**Work instructions**
Print every line of the entries below verbatim, leaving out the pictures.

-- begin --

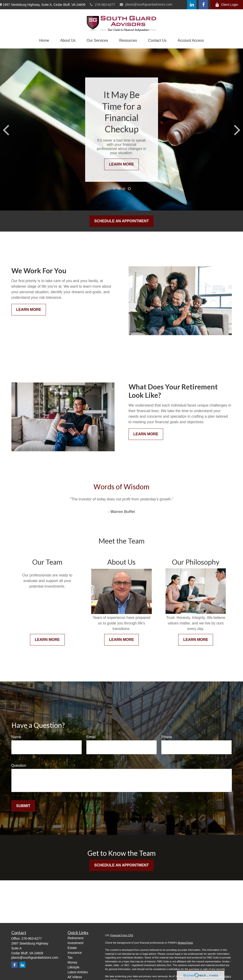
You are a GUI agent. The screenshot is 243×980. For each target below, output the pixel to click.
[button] (44, 40)
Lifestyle (73, 967)
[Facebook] (203, 5)
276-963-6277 (102, 5)
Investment (75, 943)
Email (91, 737)
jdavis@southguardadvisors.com (146, 4)
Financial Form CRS (122, 935)
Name (16, 737)
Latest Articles (77, 972)
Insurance (74, 953)
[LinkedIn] (192, 5)
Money (72, 963)
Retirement (75, 938)
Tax (70, 958)
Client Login (227, 5)
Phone (167, 737)
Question (19, 765)
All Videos (75, 977)
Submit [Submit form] (23, 806)
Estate (72, 948)
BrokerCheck (185, 943)
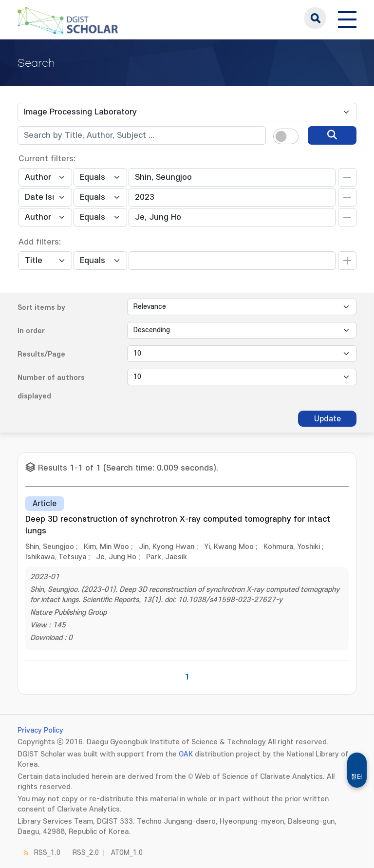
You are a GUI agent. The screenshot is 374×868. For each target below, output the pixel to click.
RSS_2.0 (86, 852)
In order (31, 331)
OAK (186, 754)
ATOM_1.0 (127, 852)
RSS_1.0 (47, 852)
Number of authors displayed (51, 387)
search (315, 18)
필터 (357, 777)
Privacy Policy (40, 730)
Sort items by (41, 307)
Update (327, 419)
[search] (332, 135)
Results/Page (41, 354)
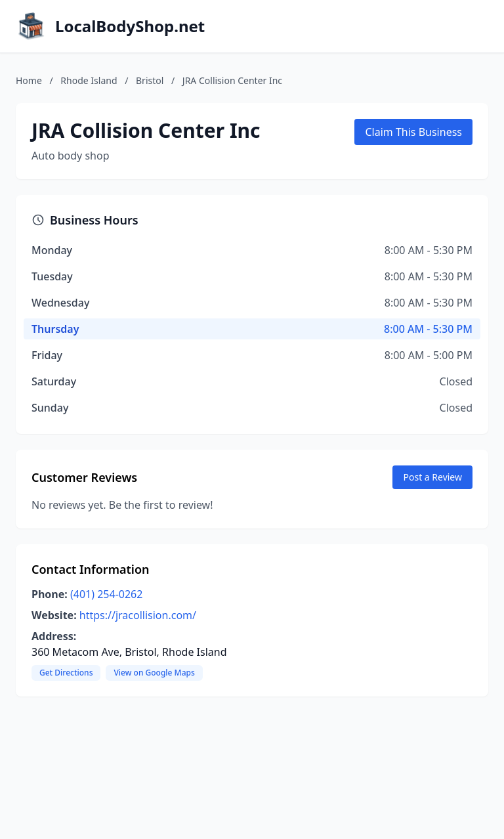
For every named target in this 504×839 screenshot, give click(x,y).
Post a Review (432, 477)
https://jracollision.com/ (138, 615)
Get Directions (66, 672)
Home (29, 80)
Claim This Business (413, 132)
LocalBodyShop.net (130, 26)
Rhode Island (89, 80)
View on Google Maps (154, 672)
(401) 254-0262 (106, 594)
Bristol (150, 80)
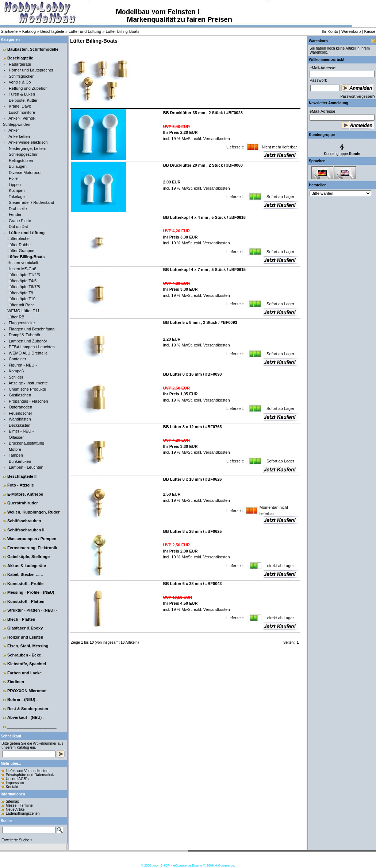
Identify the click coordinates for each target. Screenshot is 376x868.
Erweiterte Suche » (17, 840)
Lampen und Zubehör (28, 341)
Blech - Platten (21, 619)
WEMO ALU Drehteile (28, 353)
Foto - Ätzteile (20, 485)
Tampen (16, 455)
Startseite (9, 31)
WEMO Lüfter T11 (23, 311)
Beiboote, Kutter (23, 100)
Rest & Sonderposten (28, 709)
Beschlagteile (52, 31)
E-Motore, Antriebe (25, 494)
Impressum (15, 783)
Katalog (29, 31)
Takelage (17, 197)
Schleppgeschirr (23, 154)
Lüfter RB (16, 317)
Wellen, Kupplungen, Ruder (33, 512)
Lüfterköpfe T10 (21, 299)
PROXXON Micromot (27, 691)
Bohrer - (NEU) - (22, 700)
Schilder (16, 377)
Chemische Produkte (27, 389)
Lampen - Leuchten (26, 467)
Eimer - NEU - (21, 431)
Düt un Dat (18, 226)
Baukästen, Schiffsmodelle (33, 49)
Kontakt (12, 787)
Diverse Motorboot (25, 173)
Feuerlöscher (20, 413)
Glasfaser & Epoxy (25, 628)
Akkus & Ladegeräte (27, 566)
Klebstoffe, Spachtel (27, 664)
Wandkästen (20, 419)
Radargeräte (20, 64)
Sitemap (12, 801)
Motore (15, 449)
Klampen (16, 190)
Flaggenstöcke (22, 323)
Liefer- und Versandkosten (27, 771)
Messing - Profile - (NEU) (31, 592)
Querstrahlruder (23, 503)
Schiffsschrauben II (26, 530)
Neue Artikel (16, 809)
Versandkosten (216, 139)
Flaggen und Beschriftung (31, 329)
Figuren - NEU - (23, 365)
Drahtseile (18, 209)
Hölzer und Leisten (25, 637)
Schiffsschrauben (24, 521)
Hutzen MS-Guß (22, 269)
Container (18, 359)
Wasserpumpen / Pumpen (32, 539)
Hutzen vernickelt (23, 263)
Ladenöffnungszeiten (23, 813)
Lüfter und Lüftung (85, 31)
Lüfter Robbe (19, 245)
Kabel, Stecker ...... (25, 574)
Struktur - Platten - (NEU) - (32, 610)
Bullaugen (18, 166)
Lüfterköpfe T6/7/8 (23, 287)
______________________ (32, 726)
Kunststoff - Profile (25, 584)
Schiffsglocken (22, 76)
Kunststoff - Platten (26, 601)
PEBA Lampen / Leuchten (32, 347)
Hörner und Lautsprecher (31, 70)
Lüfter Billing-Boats (122, 31)
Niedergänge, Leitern (27, 148)
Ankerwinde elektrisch (28, 142)
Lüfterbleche (18, 239)
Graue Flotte (20, 221)
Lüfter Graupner (22, 251)
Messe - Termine (19, 805)
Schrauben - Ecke (24, 655)
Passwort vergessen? (358, 96)
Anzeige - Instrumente (28, 383)
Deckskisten (19, 425)
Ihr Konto (330, 31)
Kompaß (16, 371)
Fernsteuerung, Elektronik (32, 548)
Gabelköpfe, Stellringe (28, 557)
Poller (14, 178)
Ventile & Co (20, 82)
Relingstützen (21, 160)
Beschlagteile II (22, 476)
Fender (15, 214)
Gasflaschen (20, 395)
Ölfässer (16, 437)
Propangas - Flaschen (28, 401)
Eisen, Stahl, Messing (28, 646)
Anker (14, 130)
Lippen (15, 185)
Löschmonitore (22, 112)
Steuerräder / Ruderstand (31, 202)
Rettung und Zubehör (28, 88)
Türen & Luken (22, 94)
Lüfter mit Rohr (20, 305)
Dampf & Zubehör (24, 335)
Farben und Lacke (24, 673)
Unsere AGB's (17, 779)
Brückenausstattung (26, 443)
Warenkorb (351, 31)
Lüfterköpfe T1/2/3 (23, 275)
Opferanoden (20, 407)
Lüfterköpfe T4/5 (22, 281)
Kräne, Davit (20, 106)
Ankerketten (19, 136)
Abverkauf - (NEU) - (26, 717)
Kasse (369, 31)
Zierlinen (16, 682)
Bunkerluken (20, 461)
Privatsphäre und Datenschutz (30, 775)
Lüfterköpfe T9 (20, 293)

-- end --

**Response**
You are a GUI agent. The screenshot is 243×980. For each target below, output the pixel to click.
[button] (44, 40)
Lifestyle (73, 967)
[Facebook] (203, 5)
276-963-6277 (102, 5)
Investment (75, 943)
Email (91, 737)
jdavis@southguardadvisors.com (146, 4)
Financial Form CRS (122, 935)
Name (16, 737)
Latest Articles (77, 972)
Insurance (74, 953)
[LinkedIn] (192, 5)
Money (72, 963)
Retirement (75, 938)
Tax (70, 958)
Client Login (227, 5)
Phone (167, 737)
Question (19, 765)
All Videos (75, 977)
Submit [Submit form] (23, 806)
Estate (72, 948)
BrokerCheck (185, 943)
You are a GUI agent. The screenshot is 374×868. For each target below, output the pixel to click.
RSS_2.0 (86, 852)
In order (31, 331)
OAK (186, 754)
ATOM_1.0 (127, 852)
RSS_1.0 (47, 852)
Number of authors displayed (51, 387)
search (315, 18)
필터 (357, 777)
Privacy Policy (40, 730)
Sort items by (41, 307)
Update (327, 419)
[search] (332, 135)
Results/Page (41, 354)
For every named target in this 504×839 screenshot, give click(x,y).
Post a Review (432, 477)
https://jracollision.com/ (138, 615)
Get Directions (66, 672)
Home (29, 80)
Claim This Business (413, 132)
LocalBodyShop.net (130, 26)
Rhode Island (89, 80)
View on Google Maps (154, 672)
(401) 254-0262 (106, 594)
Bristol (150, 80)
Identify the click coordinates for each target. Screenshot is 376x868.
Erweiterte Suche » (17, 840)
Lampen und Zubehör (28, 341)
Blech - Platten (21, 619)
WEMO ALU Drehteile (28, 353)
Foto - Ätzteile (20, 485)
Tampen (16, 455)
Startseite (9, 31)
WEMO Lüfter T11 (23, 311)
Beiboote, Kutter (23, 100)
Rest & Sonderposten (28, 709)
Beschlagteile (52, 31)
E-Motore, Antriebe (25, 494)
Impressum (15, 783)
Katalog (29, 31)
Takelage (17, 197)
Schleppgeschirr (23, 154)
Lüfter RB (16, 317)
Wellen, Kupplungen, Ruder (33, 512)
Lüfterköpfe T10 (21, 299)
PROXXON Micromot (27, 691)
Bohrer - (NEU) - (22, 700)
Schilder (16, 377)
Chemische Produkte (27, 389)
Lampen - Leuchten (26, 467)
Eimer - NEU - (21, 431)
Düt un Dat (18, 226)
Baukästen, Schiffsmodelle (33, 49)
Kontakt (12, 787)
Diverse Motorboot (25, 173)
Feuerlöscher (20, 413)
Glasfaser & Epoxy (25, 628)
Akkus & Ladegeräte (27, 566)
Klebstoffe, Spachtel (27, 664)
Wandkästen (20, 419)
Radargeräte (20, 64)
Sitemap (12, 801)
Motore (15, 449)
Klampen (16, 190)
Flaggenstöcke (22, 323)
Liefer- und Versandkosten (27, 771)
Messing - Profile - (NEU) (31, 592)
Querstrahlruder (23, 503)
Schiffsschrauben II (26, 530)
Neue Artikel (16, 809)
Versandkosten (216, 139)
Flaggen und Beschriftung (31, 329)
Figuren - NEU - (23, 365)
Drahtseile (18, 209)
Hölzer und Leisten (25, 637)
Schiffsschrauben (24, 521)
Hutzen MS-Guß (22, 269)
Container (18, 359)
Wasserpumpen / Pumpen (32, 539)
Hutzen vernickelt (23, 263)
Ladenöffnungszeiten (23, 813)
Lüfter und Lüftung (85, 31)
Lüfter Robbe (19, 245)
Kabel, Stecker ...... (25, 574)
Struktur - Platten - (NEU) - (32, 610)
Bullaugen (18, 166)
Lüfterköpfe T6/7/8 (23, 287)
______________________ (32, 726)
Kunststoff - Profile (25, 584)
Schiffsglocken (22, 76)
Kunststoff - Platten (26, 601)
PEBA Lampen / Leuchten (32, 347)
Hörner und Lautsprecher (31, 70)
Lüfter Billing-Boats (122, 31)
Niedergänge, Leitern (27, 148)
Ankerwinde elektrisch (28, 142)
Lüfterbleche (18, 239)
Graue Flotte (20, 221)
Lüfter Graupner (22, 251)
Messe - Termine (19, 805)
Schrauben - Ecke (24, 655)
Passwort vergessen? (358, 96)
Anzeige - Instrumente (28, 383)
Deckskisten (19, 425)
Ihr Konto (330, 31)
Kompaß (16, 371)
Fernsteuerung, Elektronik (32, 548)
Gabelköpfe, Stellringe (28, 557)
Poller (14, 178)
Ventile & Co (20, 82)
Relingstützen (21, 160)
Beschlagteile II (22, 476)
Fender (15, 214)
Gasflaschen (20, 395)
Ölfässer (16, 437)
Propangas - Flaschen (28, 401)
Eisen, Stahl, Messing (28, 646)
Anker (14, 130)
Lippen (15, 185)
Löschmonitore (22, 112)
Steuerräder / Ruderstand (31, 202)
Rettung und Zubehör (28, 88)
Türen & Luken (22, 94)
Lüfter mit Rohr (20, 305)
Dampf & Zubehör (24, 335)
Farben und Lacke (24, 673)
Unsere AGB's (17, 779)
Brückenausstattung (26, 443)
Warenkorb (351, 31)
Lüfterköpfe T1/2/3 (23, 275)
Opferanoden (20, 407)
Lüfterköpfe T4/5 (22, 281)
Kräne, Davit (20, 106)
Ankerketten (19, 136)
Abverkauf - (NEU) - (26, 717)
Kasse (369, 31)
Zierlinen (16, 682)
Bunkerluken (20, 461)
Privatsphäre und Datenschutz (30, 775)
Lüfterköpfe T9 (20, 293)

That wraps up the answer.